───── Information provided

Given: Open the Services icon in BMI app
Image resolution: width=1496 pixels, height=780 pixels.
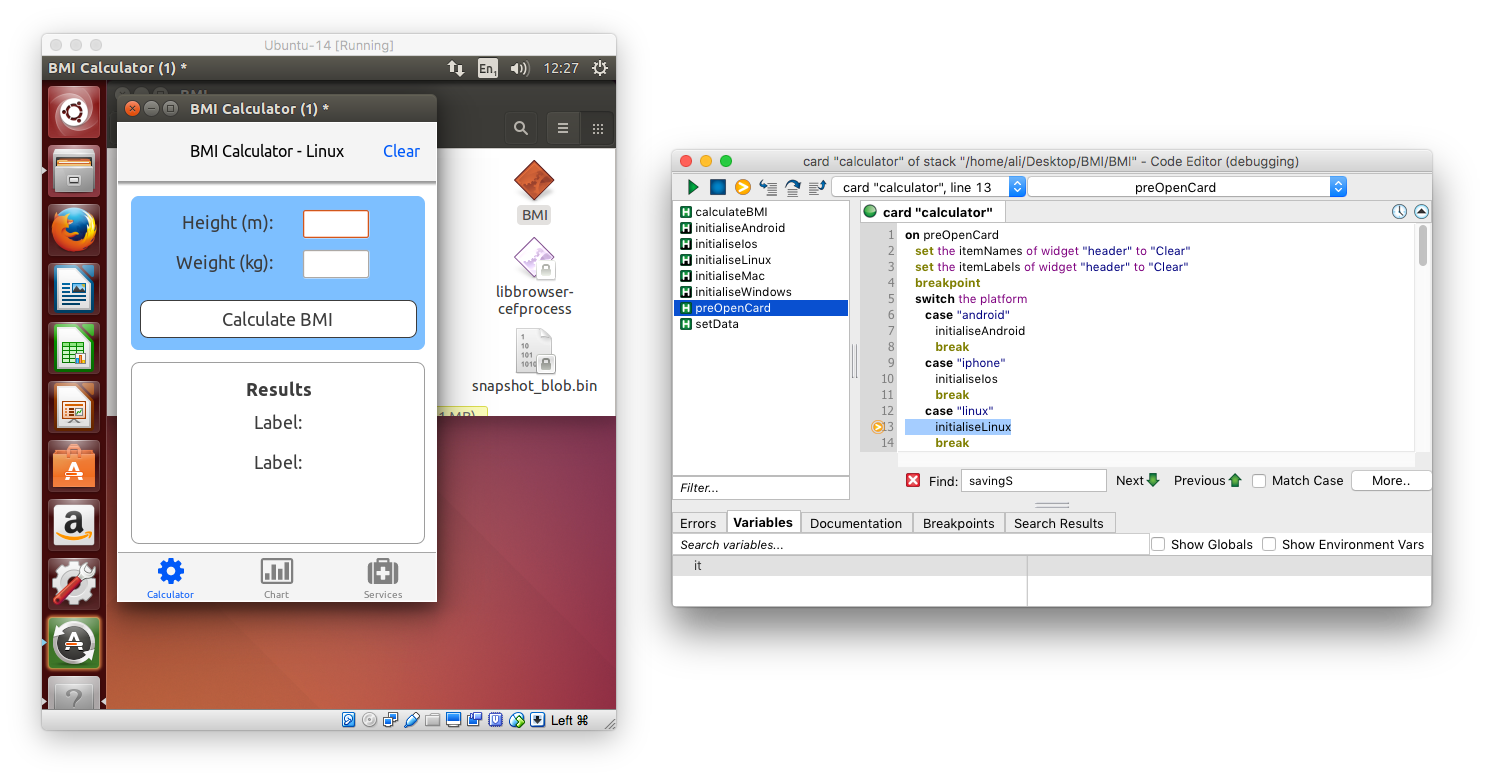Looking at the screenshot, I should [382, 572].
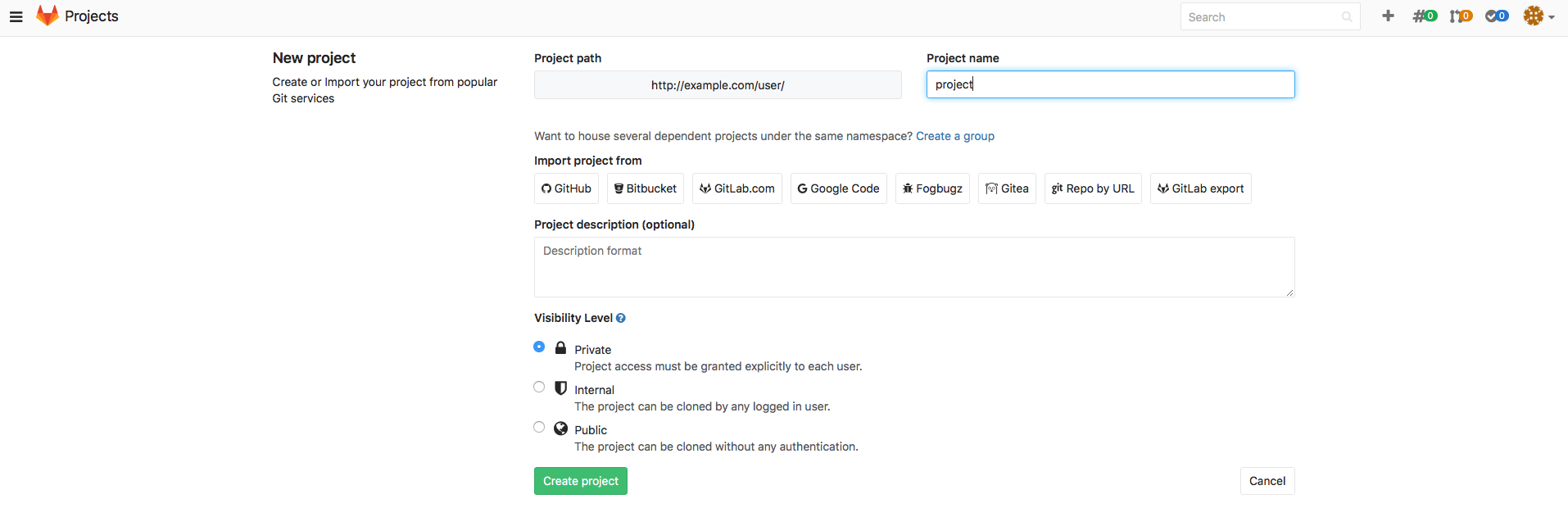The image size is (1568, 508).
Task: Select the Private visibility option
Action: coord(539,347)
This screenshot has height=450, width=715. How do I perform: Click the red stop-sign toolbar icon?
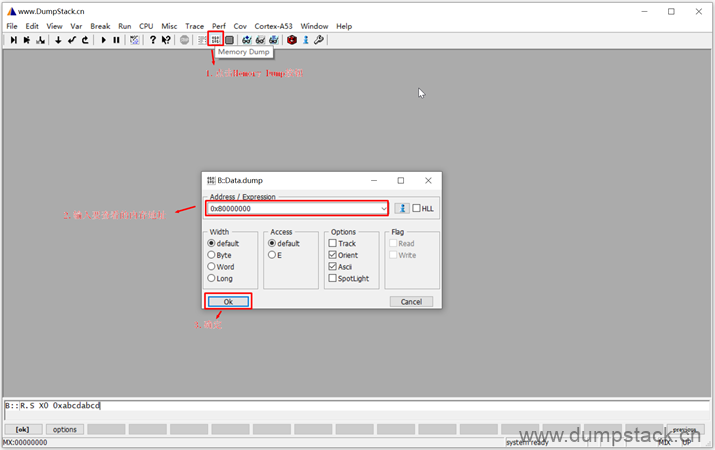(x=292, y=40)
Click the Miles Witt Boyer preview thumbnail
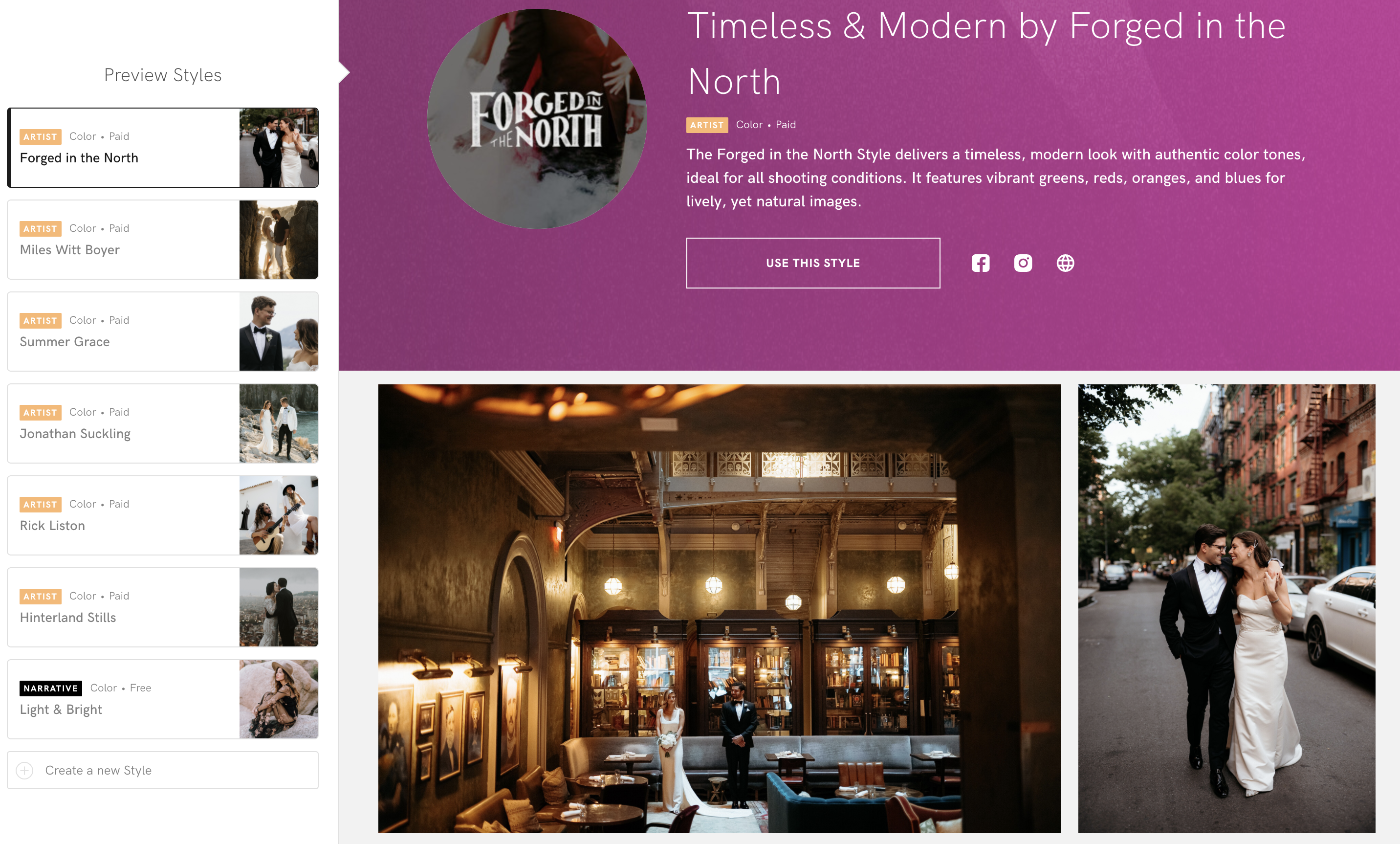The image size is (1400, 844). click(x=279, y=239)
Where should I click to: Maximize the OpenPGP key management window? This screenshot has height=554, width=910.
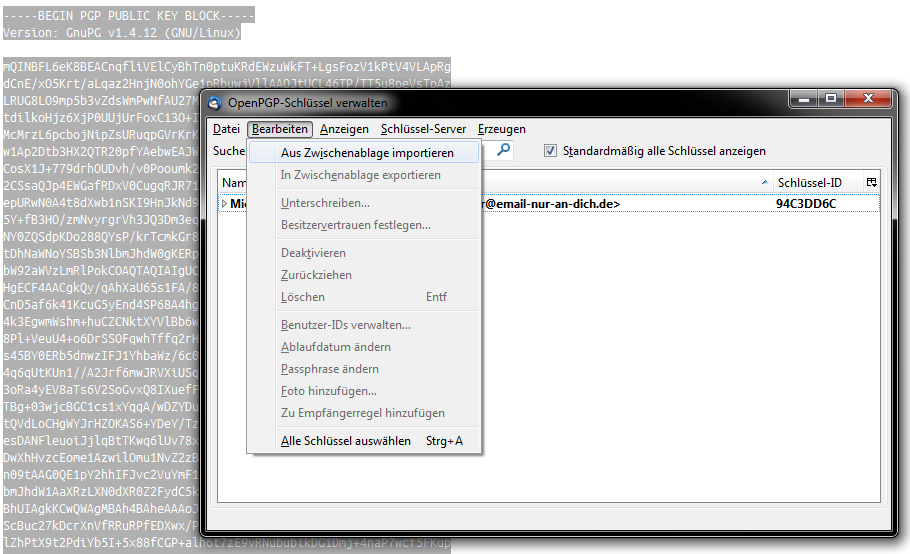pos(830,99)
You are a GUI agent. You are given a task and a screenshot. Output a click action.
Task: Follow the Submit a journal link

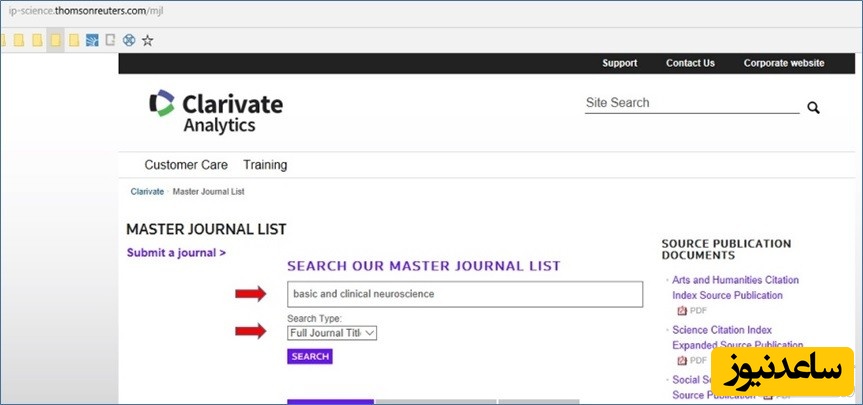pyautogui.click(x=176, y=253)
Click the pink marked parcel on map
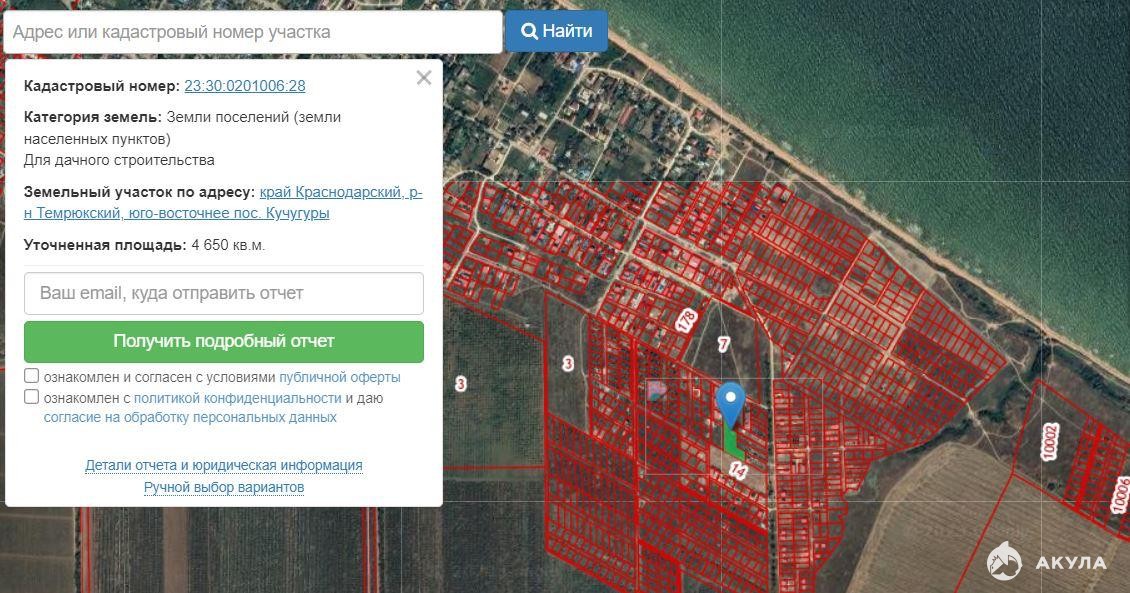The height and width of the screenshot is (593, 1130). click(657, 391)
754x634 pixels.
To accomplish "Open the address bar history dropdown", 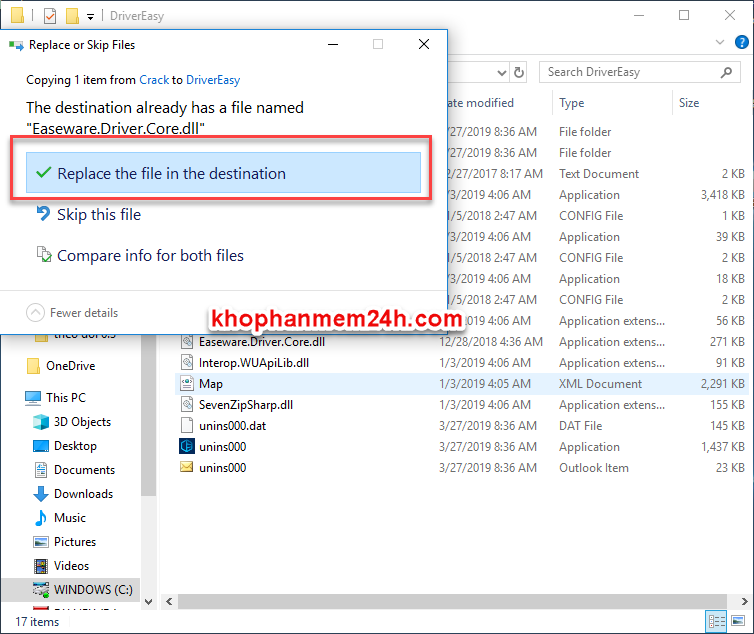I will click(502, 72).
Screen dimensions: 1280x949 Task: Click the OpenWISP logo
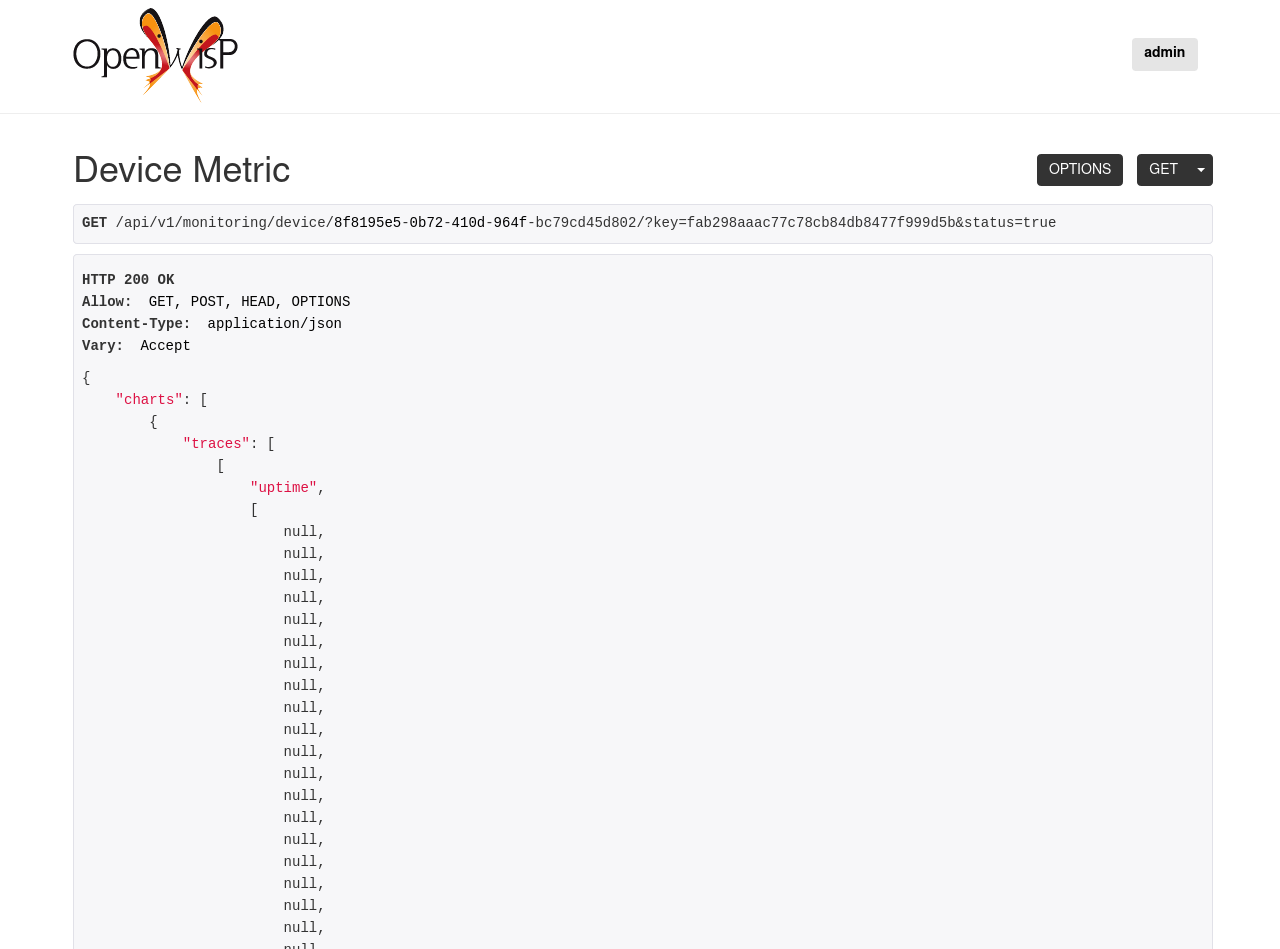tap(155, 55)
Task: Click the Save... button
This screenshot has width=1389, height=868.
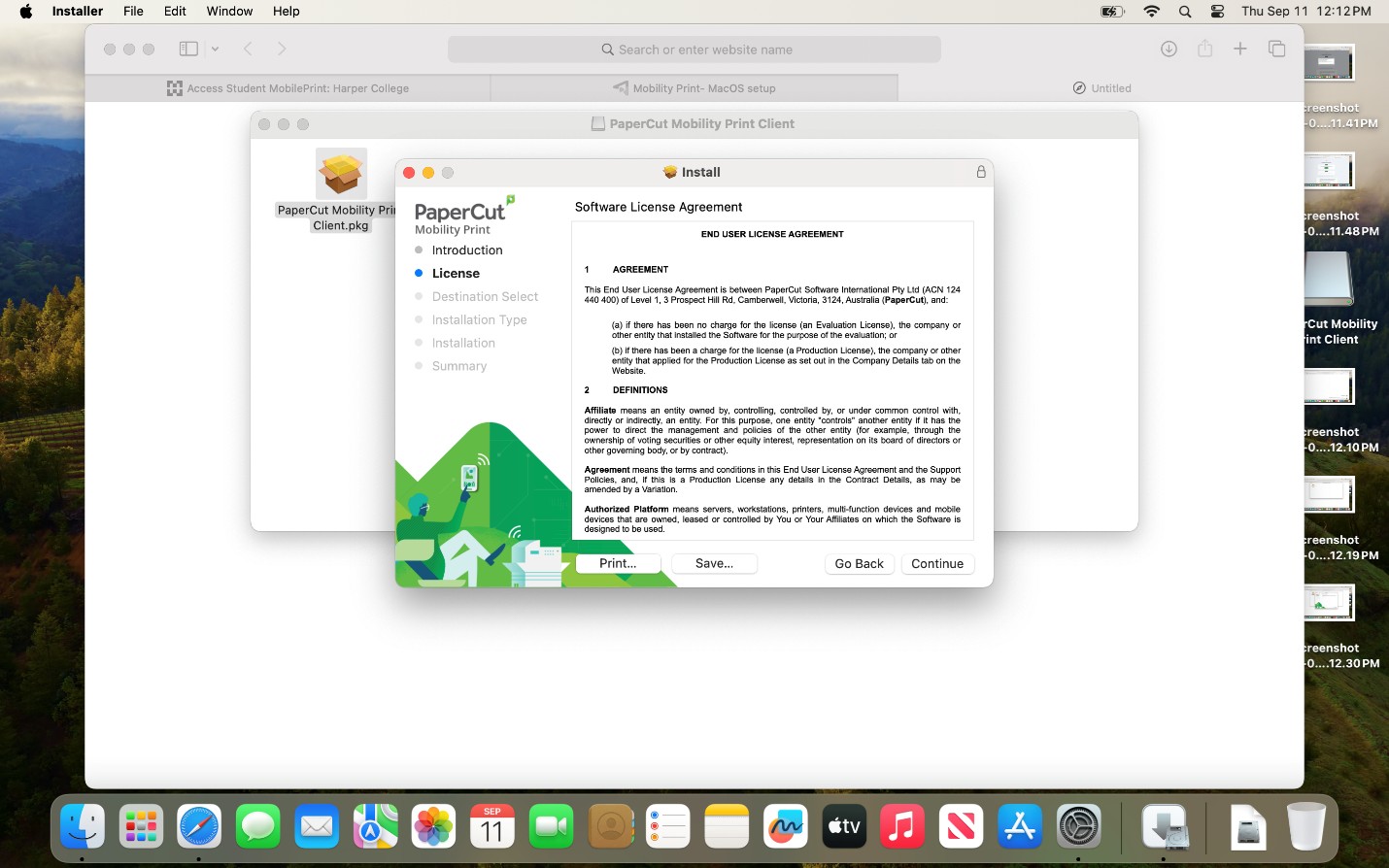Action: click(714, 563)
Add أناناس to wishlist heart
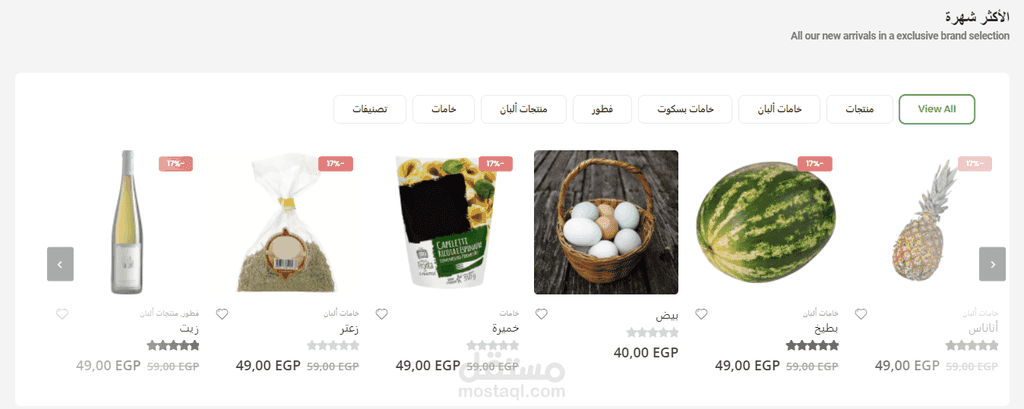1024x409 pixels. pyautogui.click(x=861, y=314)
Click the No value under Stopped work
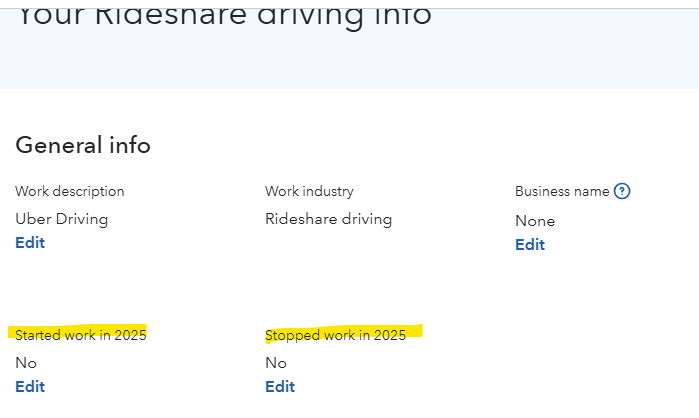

──────────

Write out again only the lines from the line that contains "This screenshot has width=1389, height=868." through the last line of the records, both ends included, without any of the pictures.

This screenshot has width=1389, height=868.
Action: click(714, 563)
Add أناناس to wishlist heart
1024x409 pixels. pyautogui.click(x=861, y=314)
Click the No value under Stopped work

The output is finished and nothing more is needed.